Estaba en su casa cuando entraron para matarla. Un disparo en el cuello con orificio de salida en el pómulo izquierdo la tiró al suelo. Un calibre 9 mm y una muerte instantánea. Tenía cuarenta y nueve años y era una activista ambiental que luchaba para detener la tala ilegal de madera en la bahía de Tela, ciudad puerto del Caribe hondureño. Como mataron a Blanca en 1995 también mataron a Berta Cáceres en 2016 y a otrxs ciento veinte ecologistas según el Global Witness (ochenta y tres solo en 2018). Mientras retruenan los disparos, la impunidad asesina que enturbia la investigación, judicializa y detiene a lxs que aún no pudo matar. Como si el homenaje al ciudadano ilustre hiciera justicia, el año pasado Blanca (que es el nombre de una promoción académica, de un Parque Nacional y la cara de una estampilla) tuvo el suyo mientras el Estado repartía zonas mineras a empresas extranjeras y los asesinos –los que gatillan y los que mandan gatillar– seguían y siguen con el arma siempre a mano. Medalla, aplauso y beso, y se corta cinta y hay que cortar, para la férrea vocación de impunidad que pronto cumple veinticinco años. Acto cerrado, que pase el que sigue.

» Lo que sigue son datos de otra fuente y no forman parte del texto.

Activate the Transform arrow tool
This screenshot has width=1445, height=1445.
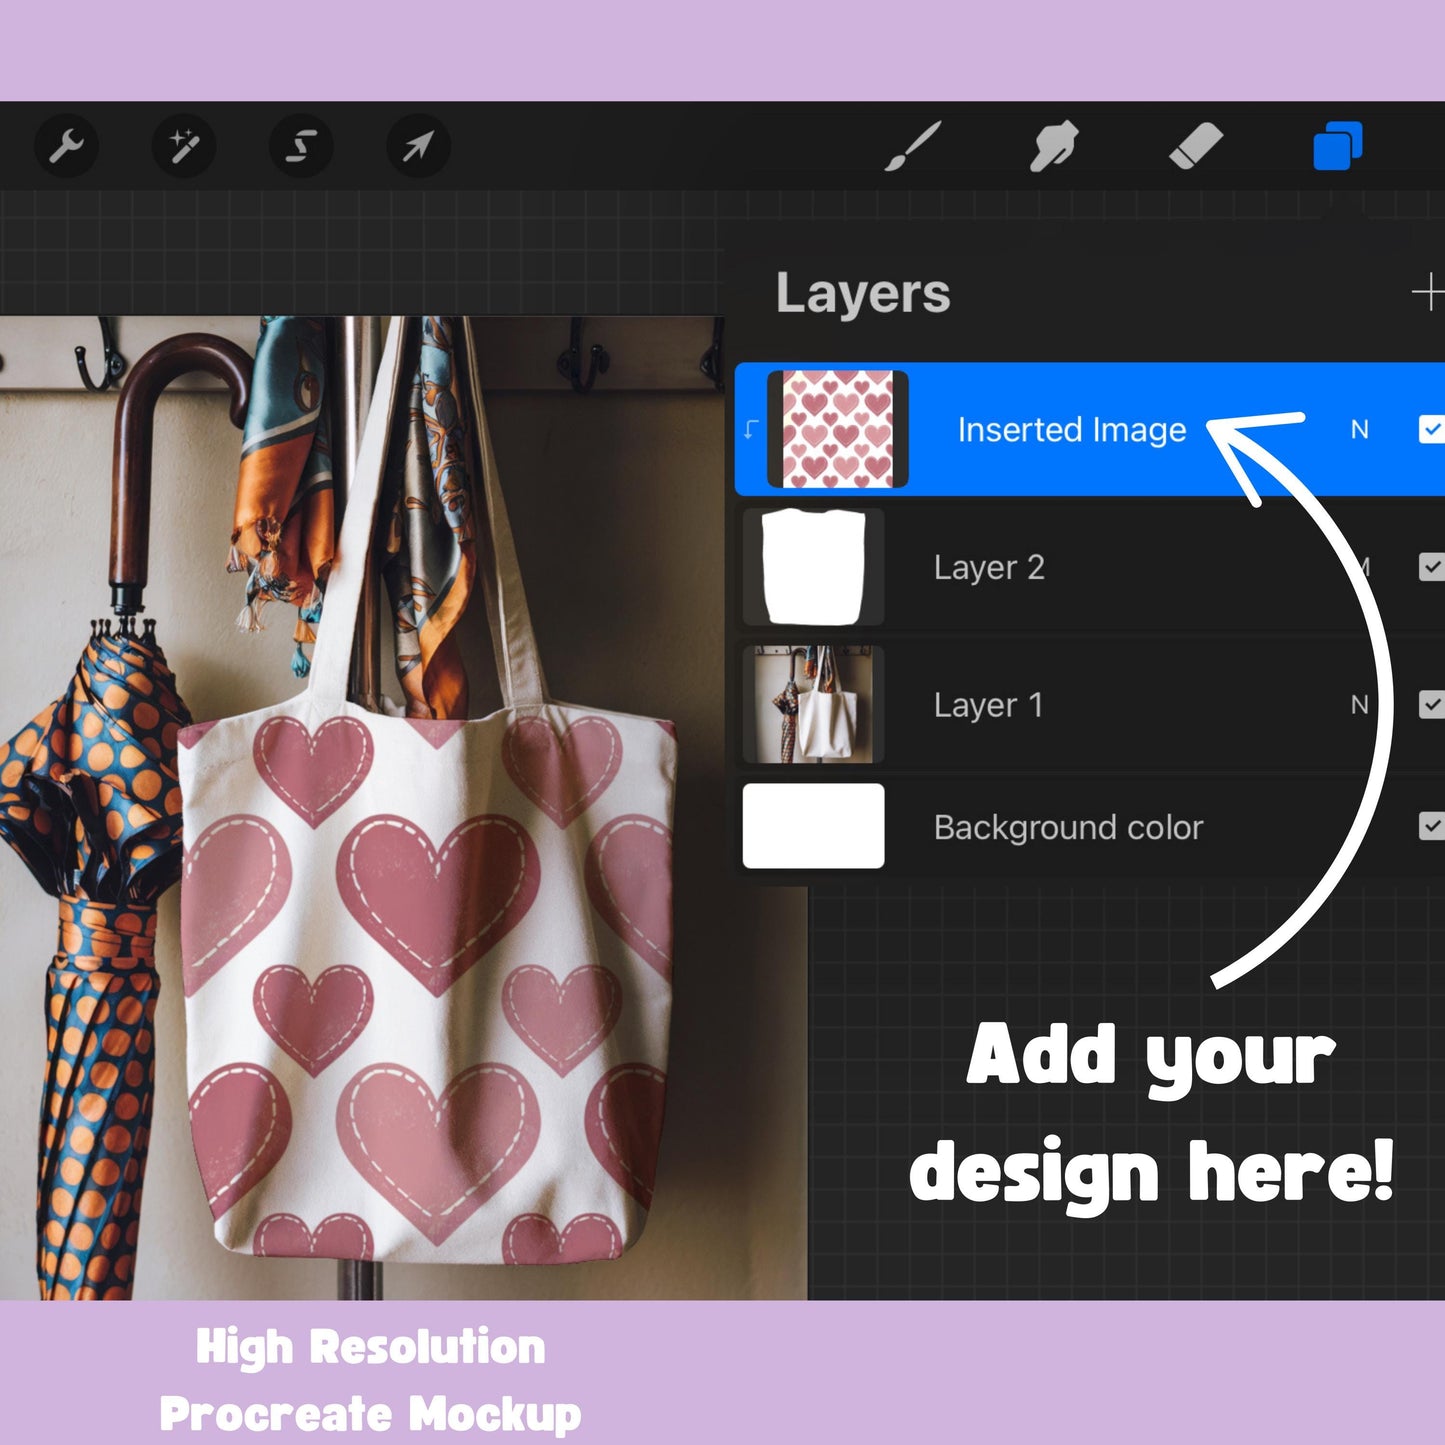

Del otro lado, el pueblo de La Tigra lucha contra un proyecto habitacional en los Bosques de Santa María y miles de Blancas piden justicia mientras protegen el bosque de Lancetilla, santuario de plantas y vergel (el más grande del hemisferio este) del mangosteen, mangostino, mangostán o jobo de la India, y donde también viven el kepel, un fruto que según lxs que lo probaron sabe a leche condensada y actúa como desodorante corporal (aliento, sudor y orina con olor a violetas) y la fruta mágica o mata sabor, esa roja intensa y ovalada que convierte lo ácido en dulce.
Blanca estudió contabilidad, trabajó en la década del setenta en instituciones financieras, se casó, tuvo dos hijxs y vivió un tiempo en Nueva Orleans. En los años noventa ya estaba trabajando en la preservación de la franja costera de cuarenta kilómetros de su tierra natal en una asociación hondureña de ecología. Los números que ahora le interesaban a la contadora tenían que ver con las casi cuatrocientas cincuenta especies de plantas que cubrían lagunas costeras, playas y selvas. Un jardín para el mundo donde flotarían siestas los elefantes de Kisung Koh, se convirtió en un botín de rapiña para los empresarios que pidieron la cabeza de Blanca.
En 2009 una sentencia de la Corte Interamericana de Derechos Humanos confirmó como responsable del asesinato de Blanca al gobierno hondureño, señalando además que no había investigado el crimen y que un coronel del ejército podría haber ayudado a planearlo. Nadie olvida que unos días antes de aquel lunes seis de febrero de 1995 cuando dos hombres bajaron de una camioneta y se metieron en su casa, Blanca estaba en las calles de Tela protestando contra un gobierno que repartía tierras del Parque Nacional Punta Sal. A Blanca, la creadora de PROLANSATE, una fundación para la Protección de los Parques Nacionales Lancetilla, Punta Sal, PuntaIzopo y Texiguat, la mataron por denunciar hace veinticinco años a quienes hoy destruyen bosques tropicales y manglares. Sin homenaje falso, a nado, a pie y en la adversidad ida y vuelta, mujeres sucesivas en anhelo perenne repiten y mejoran la voz de Blanca en la concentrada curva de la admiración, ahí, cuando se vuelve lucha.